Being on the edge of the Exe floodplain, mill industries were important in Exwick. A leat from the Exe was dug before the Doomsday book was compiled. Other industries formerly in the area include clothmaking, aeroparts and baking. Manufacture of wooden flooring continues to this day.

There were a number of large houses in the area including Cleve House which became a Guide Dogs for the Blind training centre in the 1950s. Later it became private houses and the site of a new primary school. The Mallet family bought Exwick Mill.

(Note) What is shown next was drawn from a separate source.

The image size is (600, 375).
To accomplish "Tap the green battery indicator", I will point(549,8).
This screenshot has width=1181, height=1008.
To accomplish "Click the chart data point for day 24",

Another important family with an Exwick Connection were the Gibbs. Andrew Gibbs from Clyst St Mary in Exeter, following several adventures, was involved in setting up the Antony Gibbs & Sons cloth business in 1778. William Gibbs paid to make Exwick a separate parish from St Thomas and extend the Chapel of ease into the full church of St. Andrews.

The area is often used as a location for painters to look back at Exeter, including Frances Towne in 1773 and J. M. W. Turner in 1811.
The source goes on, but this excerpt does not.